Domestic Violence in Medieval Marriages: The Tragic Story of William and Isabel Newport


Domestic violence is a serious problem in modern society, but it should surprise no-one that this issue has been plaguing Western society for many hundreds, even thousands of years. It is difficult to get an accurate picture of what the intimate lives of couples who lived so far in the past actually looked like. The historical record is not usually concerned with the domestic and the mundane, and few records survive from which we can catch a glimpse of how ordinary people lived their daily lives. 

Marriage and Domestic Violence in Medieval Court Records

There are some types of records that shed more light than others and court records are an invaluable source of information, particularly when it comes to marriage. In the digital database of documents collected from England’s Consistory Courts in the late medieval period, we can see the shape of a society in which domestic violence was acceptable, even encouraged, to a certain level, but also governed by strict codes of social conduct. So what did medieval marriages look like, and how were attitudes towards intimate partner relations different to our own? The case of the Newports may give us some answers.

The justice system in medieval England was similar to the modern one in that there were different types of courts for different types of cases. The first type of courts were the royal or secular courts, and the second were the consistory courts, which were a type of Church court presided over by an ecclesiastical judge from the local diocese. The jurisdiction of the church courts broadly incorporated cases to do with sinfulness, or with the sacraments (including marriage) and cases involving members of the clergy.

There were two main types of cases the consistory courts dealt with, the first being “criminal” offence cases, in which someone confessed to or was accused of an offence against morality or church canon law, the second type being similar to civil suits, in which plaintiffs could bring a suit for reasons such as to enforce marriage contracts, seek restitution for defamation or compensation for violation of a contract. The second type of case is the most relevant when looking at how medieval marriages worked and what society expected of them.

Medieval marriage was primarily a strategic alliance, and not always an expression of love. Nevertheless, romantic love could develop within the marriage. Source: Public domain

Marriage Motivation: For Love or for Money?

There is a common perception nowadays that people in the medieval period did not marry for love, that marriage was a financial contract between two strangers and had nothing to do with emotional attachment, and to some extent this is true. Much debate continues between scholars of the Middle Ages as to what motivated people to get married, but most would probably agree that it was for very different reasons than why people choose to get married today.
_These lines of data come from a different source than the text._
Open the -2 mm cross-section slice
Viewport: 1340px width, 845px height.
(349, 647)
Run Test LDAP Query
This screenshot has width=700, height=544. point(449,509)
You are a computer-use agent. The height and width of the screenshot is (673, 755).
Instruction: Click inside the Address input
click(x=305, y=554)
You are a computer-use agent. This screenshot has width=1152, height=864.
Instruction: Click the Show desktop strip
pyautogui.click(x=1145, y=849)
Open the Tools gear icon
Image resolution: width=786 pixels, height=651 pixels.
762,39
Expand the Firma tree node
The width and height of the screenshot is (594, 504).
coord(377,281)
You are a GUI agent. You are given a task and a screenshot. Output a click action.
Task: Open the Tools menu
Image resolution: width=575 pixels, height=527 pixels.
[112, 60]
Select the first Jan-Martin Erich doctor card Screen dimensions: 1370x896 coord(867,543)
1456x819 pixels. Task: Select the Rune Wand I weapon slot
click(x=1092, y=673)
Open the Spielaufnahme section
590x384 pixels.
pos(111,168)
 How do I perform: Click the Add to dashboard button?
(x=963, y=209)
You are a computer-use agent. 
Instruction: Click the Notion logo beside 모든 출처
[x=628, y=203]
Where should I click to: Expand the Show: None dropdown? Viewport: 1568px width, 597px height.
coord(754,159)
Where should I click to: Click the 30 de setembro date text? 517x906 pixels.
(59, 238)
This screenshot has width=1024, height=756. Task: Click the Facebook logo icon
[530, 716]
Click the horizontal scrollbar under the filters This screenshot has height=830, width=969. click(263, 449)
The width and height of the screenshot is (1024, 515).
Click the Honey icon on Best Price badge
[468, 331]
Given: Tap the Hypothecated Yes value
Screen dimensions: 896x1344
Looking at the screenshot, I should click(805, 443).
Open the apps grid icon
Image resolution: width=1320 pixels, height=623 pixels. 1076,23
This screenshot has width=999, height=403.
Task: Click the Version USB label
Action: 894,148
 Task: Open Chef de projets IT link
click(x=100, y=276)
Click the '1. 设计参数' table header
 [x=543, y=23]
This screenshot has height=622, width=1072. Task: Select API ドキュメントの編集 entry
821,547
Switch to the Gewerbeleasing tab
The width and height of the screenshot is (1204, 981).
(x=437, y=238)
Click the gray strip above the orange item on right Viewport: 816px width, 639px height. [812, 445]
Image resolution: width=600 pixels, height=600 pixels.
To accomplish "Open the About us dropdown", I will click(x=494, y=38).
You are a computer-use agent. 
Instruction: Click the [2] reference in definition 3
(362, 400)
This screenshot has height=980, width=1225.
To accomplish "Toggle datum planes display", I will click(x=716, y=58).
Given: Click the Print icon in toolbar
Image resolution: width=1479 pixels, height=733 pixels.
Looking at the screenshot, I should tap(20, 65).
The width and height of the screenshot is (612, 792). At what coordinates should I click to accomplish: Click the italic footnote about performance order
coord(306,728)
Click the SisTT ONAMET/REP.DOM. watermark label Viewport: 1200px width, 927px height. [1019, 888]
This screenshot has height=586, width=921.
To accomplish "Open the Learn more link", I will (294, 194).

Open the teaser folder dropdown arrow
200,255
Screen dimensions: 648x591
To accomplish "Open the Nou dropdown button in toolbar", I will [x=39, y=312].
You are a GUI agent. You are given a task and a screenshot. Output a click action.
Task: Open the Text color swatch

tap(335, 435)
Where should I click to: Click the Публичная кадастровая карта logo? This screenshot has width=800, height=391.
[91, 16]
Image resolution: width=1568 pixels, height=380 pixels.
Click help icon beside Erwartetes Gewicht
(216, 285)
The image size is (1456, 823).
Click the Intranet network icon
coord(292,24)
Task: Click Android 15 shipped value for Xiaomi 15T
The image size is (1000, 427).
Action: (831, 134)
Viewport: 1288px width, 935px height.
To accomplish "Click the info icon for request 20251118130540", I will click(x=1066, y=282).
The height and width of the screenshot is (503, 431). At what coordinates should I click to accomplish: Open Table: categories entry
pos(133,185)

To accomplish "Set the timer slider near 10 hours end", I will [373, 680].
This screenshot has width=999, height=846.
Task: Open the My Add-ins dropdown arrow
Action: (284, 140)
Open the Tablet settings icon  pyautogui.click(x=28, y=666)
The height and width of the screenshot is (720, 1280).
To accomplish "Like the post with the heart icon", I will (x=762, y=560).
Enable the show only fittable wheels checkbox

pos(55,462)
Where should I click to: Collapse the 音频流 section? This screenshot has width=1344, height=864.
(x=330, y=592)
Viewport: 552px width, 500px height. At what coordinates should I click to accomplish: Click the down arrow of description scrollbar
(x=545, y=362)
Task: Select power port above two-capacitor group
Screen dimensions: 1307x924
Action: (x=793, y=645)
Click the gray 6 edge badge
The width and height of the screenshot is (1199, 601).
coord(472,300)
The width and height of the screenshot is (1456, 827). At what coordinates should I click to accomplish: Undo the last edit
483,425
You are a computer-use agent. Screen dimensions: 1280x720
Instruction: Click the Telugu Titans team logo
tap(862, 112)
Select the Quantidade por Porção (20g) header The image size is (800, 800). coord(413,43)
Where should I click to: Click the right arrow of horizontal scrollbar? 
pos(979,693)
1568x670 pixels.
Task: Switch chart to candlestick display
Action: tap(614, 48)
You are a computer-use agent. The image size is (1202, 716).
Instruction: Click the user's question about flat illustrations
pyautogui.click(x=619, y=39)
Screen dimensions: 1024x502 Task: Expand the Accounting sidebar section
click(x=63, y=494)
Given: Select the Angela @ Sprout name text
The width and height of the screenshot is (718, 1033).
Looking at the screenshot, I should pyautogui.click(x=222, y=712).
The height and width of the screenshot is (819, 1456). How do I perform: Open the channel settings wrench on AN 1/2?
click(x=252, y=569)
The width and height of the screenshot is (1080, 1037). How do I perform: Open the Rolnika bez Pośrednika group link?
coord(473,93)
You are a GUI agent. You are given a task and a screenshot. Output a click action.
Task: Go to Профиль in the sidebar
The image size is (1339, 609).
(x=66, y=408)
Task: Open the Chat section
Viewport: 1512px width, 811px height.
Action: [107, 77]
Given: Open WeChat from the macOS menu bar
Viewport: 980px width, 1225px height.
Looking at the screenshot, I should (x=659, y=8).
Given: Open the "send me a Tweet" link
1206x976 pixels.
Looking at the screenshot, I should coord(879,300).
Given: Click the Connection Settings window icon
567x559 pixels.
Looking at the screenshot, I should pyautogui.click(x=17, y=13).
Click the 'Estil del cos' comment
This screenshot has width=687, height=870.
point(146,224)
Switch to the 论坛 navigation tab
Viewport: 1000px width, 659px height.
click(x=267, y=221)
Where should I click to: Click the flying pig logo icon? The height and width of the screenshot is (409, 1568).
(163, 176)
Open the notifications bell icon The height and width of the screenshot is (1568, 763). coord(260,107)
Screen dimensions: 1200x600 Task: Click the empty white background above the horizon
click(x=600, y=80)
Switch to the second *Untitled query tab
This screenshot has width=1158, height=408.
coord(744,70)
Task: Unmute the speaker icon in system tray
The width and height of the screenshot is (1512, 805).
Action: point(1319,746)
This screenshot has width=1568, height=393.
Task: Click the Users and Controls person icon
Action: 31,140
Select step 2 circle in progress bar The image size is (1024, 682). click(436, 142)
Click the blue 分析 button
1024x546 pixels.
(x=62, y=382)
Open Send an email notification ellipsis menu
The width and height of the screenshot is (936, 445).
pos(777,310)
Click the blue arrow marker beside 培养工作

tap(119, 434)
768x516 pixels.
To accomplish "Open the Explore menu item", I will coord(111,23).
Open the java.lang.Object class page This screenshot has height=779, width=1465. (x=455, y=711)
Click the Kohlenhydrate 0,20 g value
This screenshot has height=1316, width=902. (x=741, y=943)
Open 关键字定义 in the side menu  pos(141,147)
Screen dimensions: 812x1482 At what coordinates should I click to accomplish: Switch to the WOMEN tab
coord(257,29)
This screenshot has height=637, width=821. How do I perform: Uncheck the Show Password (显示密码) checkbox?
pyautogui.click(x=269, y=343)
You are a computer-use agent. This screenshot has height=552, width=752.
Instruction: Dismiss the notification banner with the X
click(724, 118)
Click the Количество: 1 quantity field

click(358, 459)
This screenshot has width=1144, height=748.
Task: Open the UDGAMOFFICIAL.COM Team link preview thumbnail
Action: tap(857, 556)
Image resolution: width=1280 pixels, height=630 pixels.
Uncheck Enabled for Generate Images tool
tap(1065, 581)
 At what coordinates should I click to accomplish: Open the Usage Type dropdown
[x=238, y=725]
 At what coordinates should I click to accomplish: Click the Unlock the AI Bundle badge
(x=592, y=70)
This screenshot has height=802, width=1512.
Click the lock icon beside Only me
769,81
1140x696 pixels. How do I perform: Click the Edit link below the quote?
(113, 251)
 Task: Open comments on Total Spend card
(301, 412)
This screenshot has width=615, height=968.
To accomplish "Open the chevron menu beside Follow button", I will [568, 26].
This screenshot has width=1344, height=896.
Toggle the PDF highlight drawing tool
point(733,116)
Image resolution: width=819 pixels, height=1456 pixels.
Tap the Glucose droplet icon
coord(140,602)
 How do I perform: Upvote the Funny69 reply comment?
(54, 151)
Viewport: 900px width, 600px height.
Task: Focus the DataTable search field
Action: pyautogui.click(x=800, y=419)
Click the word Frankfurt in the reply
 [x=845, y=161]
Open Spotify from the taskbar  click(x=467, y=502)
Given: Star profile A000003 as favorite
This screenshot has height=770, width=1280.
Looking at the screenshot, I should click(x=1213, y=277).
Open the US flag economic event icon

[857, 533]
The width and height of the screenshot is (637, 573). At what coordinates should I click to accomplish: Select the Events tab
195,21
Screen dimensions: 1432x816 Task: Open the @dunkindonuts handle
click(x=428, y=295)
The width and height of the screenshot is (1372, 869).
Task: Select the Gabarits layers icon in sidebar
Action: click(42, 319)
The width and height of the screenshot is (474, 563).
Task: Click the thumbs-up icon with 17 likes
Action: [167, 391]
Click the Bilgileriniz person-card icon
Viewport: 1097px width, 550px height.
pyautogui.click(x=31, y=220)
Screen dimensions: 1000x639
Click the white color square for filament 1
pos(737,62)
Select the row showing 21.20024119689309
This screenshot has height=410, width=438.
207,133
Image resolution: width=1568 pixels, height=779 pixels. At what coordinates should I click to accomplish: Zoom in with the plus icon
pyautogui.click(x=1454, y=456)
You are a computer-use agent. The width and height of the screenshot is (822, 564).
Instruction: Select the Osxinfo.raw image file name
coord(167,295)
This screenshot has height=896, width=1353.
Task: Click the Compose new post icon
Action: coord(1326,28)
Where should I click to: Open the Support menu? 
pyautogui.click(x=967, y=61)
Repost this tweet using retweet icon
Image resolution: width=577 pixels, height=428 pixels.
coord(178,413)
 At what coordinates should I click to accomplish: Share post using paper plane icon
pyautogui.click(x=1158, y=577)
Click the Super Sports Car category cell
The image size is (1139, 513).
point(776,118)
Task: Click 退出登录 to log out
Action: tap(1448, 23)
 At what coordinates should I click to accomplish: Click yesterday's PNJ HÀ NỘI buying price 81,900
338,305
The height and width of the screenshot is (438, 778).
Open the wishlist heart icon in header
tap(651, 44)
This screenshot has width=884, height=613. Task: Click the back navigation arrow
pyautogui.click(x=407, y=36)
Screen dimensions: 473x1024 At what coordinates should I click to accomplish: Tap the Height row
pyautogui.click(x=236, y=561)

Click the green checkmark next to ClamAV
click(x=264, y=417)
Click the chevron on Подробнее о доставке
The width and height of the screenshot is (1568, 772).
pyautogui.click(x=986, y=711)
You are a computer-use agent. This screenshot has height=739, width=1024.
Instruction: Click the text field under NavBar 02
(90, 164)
In modern, Western society, the idea of finding one’s soulmate is considered paramount to a successful marriage. That is not to say people don’t get married for reasons other than love, but in the medieval period it was not considered essential for a couple to be in love for their marriage to be successful. Marriage was primarily a strategic alliance for medieval people. It could be motivated by financial reasons, such as a widower finding herself needing the support of a male breadwinner or a man in need of a woman to run his household, or perhaps political reasons, like an increase in social standing through an advantageous marriage

It was also common for people to marry simply because they desired companionship and security, but this did not mean that medieval people did not love their husbands and wives as modern people do. Many marriages would begin not with an expression of love or desire, but rather with the promise of companionship and the potential for love in the future: phrases like “to be hers/his forever” or “forsake all others for you” often appear in court depositions about the contracting of marriage between a couple, as an expression of their faithfulness and loyalty, and the phrase “find it in your heart” (i.e. to marry) was used to express the potential for romantic love to develop within the union of marriage.

Of course, not all marriages began with such hopeful prospects for the future, especially if the marriage was contracted between unwilling parties. Young women in particular often had little choice in who they married, and it was their fathers (or their master if they were a servant in someone else’s household) who would decide if, when, and whom they would marry. 

It was not uncommon for a woman’s father to testify in court  against her if her husband brought a case to enforce the marriage, such as the case of Richard Tymond vs. Margery Sheppard in 1487. Margery’s father, John, testified for her husband Richard that he had witnessed a contract of marriage between Richard and his daughter, and that he approved of and consented to this union. According to Margery’s own testimony however, no such contract existed.

The point of view of Isabel Newport is invisible in the Newport case, where a damning picture is painted by the testimony of multiple male witnesses. (giorgio / Adobe Stock)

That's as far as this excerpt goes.